Data for analysis Start Marker

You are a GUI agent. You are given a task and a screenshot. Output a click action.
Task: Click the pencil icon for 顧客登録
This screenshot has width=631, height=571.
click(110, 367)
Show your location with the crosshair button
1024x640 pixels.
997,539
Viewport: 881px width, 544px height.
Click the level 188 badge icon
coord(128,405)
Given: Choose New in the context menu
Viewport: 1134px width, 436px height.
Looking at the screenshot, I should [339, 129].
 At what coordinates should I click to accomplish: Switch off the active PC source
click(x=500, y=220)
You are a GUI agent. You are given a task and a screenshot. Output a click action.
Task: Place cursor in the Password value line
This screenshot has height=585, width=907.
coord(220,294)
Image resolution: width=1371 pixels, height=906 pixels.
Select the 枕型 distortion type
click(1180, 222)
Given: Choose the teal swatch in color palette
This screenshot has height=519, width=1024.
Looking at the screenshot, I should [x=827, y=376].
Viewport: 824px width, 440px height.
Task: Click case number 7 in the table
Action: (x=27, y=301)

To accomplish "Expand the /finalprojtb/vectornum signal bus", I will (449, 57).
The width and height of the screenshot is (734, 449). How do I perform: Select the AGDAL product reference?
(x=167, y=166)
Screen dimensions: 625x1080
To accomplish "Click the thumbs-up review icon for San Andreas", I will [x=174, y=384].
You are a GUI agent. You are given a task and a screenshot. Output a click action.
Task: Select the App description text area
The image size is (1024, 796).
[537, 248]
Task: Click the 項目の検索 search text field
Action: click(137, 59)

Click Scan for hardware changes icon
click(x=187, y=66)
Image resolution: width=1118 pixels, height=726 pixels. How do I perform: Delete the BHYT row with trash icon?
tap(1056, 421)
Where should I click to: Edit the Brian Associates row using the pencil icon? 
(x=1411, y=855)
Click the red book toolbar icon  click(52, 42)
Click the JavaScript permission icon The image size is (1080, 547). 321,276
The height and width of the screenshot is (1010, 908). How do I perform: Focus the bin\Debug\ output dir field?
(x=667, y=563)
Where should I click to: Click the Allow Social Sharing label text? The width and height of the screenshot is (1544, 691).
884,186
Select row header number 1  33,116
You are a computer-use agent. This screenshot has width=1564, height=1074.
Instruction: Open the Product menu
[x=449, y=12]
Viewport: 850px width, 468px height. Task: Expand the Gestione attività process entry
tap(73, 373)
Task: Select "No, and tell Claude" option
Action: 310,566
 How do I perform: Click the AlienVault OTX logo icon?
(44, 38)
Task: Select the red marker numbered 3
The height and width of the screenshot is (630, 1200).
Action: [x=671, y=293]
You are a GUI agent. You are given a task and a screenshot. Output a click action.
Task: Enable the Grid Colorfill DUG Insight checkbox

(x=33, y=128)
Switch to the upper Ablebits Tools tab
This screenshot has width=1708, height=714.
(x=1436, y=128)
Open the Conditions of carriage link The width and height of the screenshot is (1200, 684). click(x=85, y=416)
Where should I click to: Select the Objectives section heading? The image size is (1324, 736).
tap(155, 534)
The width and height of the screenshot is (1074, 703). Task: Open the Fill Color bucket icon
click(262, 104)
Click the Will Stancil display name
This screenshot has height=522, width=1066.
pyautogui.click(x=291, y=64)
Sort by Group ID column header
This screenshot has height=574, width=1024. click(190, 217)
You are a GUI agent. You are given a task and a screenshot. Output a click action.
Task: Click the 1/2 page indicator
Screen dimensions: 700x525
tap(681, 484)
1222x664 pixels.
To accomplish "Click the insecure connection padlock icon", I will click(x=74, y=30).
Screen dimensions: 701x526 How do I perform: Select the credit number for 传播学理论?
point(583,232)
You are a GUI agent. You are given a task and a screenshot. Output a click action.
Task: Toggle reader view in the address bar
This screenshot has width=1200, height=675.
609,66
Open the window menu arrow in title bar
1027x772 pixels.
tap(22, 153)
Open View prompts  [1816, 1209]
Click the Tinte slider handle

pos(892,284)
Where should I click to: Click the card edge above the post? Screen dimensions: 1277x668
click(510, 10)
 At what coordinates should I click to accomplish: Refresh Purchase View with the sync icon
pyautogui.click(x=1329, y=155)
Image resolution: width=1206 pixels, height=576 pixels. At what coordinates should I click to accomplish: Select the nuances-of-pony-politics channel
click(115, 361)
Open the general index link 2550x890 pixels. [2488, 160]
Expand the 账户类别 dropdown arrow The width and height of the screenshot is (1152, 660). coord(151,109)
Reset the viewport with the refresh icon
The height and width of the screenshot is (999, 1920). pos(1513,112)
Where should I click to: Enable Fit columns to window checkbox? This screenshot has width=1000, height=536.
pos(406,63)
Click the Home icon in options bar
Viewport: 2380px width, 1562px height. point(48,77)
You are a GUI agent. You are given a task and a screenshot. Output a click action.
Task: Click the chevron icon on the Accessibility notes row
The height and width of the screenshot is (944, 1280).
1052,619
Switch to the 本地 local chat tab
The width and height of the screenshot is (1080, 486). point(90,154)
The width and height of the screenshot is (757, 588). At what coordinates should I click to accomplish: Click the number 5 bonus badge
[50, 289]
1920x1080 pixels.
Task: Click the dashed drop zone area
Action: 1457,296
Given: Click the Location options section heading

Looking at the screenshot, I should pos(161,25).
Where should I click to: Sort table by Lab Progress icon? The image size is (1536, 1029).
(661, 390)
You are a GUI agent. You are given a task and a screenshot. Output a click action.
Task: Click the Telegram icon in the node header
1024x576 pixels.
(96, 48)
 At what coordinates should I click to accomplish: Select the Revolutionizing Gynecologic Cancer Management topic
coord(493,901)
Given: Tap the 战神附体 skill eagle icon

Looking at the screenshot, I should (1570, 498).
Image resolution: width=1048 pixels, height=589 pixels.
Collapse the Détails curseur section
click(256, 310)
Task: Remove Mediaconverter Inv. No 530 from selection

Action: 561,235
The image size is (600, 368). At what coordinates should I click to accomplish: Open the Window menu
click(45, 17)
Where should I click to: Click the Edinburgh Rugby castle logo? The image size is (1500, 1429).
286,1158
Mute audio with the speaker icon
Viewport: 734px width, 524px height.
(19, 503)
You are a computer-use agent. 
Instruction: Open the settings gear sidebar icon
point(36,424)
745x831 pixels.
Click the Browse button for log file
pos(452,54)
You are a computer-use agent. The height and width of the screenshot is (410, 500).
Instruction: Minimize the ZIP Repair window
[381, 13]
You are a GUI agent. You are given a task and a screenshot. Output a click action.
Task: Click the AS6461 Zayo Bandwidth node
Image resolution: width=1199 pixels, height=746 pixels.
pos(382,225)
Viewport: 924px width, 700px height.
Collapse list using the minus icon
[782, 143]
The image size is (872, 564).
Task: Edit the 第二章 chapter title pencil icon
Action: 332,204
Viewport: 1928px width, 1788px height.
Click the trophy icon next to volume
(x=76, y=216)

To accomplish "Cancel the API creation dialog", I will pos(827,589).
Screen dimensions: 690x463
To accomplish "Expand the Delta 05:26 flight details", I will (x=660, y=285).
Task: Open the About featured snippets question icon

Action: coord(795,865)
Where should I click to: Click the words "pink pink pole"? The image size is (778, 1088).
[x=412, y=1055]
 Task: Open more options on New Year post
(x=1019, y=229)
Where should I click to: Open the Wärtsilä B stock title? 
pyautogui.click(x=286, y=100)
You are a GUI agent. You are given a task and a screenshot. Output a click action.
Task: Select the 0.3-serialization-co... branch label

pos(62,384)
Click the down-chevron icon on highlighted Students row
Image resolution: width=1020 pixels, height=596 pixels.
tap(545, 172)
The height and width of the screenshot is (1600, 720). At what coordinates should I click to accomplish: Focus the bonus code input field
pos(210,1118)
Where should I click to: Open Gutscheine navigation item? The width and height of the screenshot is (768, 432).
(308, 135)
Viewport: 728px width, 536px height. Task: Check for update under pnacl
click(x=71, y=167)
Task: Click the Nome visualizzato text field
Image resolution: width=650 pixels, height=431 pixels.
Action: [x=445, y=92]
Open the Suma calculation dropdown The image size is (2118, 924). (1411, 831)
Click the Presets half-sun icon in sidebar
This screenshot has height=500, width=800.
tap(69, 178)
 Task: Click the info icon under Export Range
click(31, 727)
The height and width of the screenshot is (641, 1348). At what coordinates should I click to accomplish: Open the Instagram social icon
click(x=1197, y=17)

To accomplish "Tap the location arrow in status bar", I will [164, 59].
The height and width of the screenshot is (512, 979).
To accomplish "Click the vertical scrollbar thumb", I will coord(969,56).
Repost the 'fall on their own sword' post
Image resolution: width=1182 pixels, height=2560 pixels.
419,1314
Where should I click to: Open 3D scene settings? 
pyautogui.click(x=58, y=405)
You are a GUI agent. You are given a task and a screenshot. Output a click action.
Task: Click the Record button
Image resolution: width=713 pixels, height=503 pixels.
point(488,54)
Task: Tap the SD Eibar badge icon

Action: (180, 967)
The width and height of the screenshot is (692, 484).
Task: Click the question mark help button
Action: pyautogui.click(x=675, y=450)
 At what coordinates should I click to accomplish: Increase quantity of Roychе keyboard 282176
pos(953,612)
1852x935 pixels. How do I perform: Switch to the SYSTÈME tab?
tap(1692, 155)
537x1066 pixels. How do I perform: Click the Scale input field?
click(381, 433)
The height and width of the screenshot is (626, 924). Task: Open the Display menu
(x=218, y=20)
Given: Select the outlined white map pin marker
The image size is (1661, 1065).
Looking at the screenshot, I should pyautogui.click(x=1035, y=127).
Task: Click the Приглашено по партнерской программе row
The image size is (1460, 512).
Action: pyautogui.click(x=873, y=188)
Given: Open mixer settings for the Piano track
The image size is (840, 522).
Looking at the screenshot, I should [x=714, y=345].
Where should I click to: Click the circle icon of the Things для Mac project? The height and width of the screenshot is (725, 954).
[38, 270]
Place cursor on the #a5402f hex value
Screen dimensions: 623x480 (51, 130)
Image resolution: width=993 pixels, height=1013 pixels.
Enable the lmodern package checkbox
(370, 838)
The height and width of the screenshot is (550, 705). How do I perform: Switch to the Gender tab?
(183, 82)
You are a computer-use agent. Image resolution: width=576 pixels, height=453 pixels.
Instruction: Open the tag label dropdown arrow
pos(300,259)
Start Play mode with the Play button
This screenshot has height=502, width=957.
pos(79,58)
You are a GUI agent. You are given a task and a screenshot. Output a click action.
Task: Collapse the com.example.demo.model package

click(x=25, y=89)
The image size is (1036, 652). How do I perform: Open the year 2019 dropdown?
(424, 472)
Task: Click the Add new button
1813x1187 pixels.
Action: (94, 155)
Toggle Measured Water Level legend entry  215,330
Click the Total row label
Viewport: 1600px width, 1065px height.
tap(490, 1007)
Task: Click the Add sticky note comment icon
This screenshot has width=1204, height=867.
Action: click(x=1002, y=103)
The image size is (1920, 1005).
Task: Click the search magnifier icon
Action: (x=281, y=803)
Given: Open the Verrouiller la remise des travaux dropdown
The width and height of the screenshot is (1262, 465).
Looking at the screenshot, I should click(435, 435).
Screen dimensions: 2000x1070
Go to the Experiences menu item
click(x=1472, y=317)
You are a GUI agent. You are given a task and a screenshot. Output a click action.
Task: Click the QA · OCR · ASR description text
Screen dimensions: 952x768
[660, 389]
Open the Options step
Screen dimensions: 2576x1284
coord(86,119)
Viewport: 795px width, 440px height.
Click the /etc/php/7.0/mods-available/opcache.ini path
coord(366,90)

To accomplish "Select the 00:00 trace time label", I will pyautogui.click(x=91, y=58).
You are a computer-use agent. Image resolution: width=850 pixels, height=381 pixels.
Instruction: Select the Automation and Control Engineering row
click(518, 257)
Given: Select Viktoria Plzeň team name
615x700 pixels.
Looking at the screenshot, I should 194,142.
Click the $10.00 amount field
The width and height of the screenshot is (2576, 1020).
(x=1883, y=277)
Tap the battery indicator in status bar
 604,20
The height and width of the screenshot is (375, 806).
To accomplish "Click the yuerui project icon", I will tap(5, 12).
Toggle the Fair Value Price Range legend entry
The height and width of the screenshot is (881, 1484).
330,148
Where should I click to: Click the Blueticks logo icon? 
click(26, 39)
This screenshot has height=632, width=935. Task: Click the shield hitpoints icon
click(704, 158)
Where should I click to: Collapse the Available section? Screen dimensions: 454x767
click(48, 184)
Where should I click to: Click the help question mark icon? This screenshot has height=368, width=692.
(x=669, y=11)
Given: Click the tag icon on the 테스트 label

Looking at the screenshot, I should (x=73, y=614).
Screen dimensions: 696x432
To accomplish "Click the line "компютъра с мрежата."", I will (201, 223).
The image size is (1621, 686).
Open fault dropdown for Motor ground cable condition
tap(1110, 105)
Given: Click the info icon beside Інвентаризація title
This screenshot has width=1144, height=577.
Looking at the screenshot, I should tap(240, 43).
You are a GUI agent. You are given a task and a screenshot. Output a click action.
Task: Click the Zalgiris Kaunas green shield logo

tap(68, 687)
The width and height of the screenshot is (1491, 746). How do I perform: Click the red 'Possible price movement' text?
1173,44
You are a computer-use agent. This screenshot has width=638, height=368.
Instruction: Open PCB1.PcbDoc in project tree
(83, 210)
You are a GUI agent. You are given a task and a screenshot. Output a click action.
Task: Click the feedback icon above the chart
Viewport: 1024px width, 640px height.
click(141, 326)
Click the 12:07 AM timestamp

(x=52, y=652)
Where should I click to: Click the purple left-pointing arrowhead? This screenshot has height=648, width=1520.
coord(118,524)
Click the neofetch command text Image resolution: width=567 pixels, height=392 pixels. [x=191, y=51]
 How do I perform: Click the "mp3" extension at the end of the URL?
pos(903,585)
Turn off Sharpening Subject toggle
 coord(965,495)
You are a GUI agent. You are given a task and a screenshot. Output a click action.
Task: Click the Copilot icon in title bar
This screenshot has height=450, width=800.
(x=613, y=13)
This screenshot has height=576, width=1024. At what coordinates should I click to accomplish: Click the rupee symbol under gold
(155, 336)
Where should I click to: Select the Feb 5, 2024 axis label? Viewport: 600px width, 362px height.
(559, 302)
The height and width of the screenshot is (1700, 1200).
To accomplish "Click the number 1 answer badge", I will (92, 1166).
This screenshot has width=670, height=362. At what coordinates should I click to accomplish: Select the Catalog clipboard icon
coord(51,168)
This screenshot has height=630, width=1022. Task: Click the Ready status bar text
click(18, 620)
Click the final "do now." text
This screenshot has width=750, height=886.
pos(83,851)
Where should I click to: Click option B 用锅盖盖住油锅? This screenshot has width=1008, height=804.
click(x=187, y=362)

Data for analysis End Marker

_Activity_: Would you print exactly, and only, the lines of the data above from the line with "Where should I click to: Collapse" through the line with "Screen dimensions: 696x432", inclusive?

_Expected answer_:
Where should I click to: Collapse the Available section? Screen dimensions: 454x767
click(48, 184)
Where should I click to: Click the help question mark icon? This screenshot has height=368, width=692.
(x=669, y=11)
Given: Click the tag icon on the 테스트 label

Looking at the screenshot, I should (x=73, y=614).
Screen dimensions: 696x432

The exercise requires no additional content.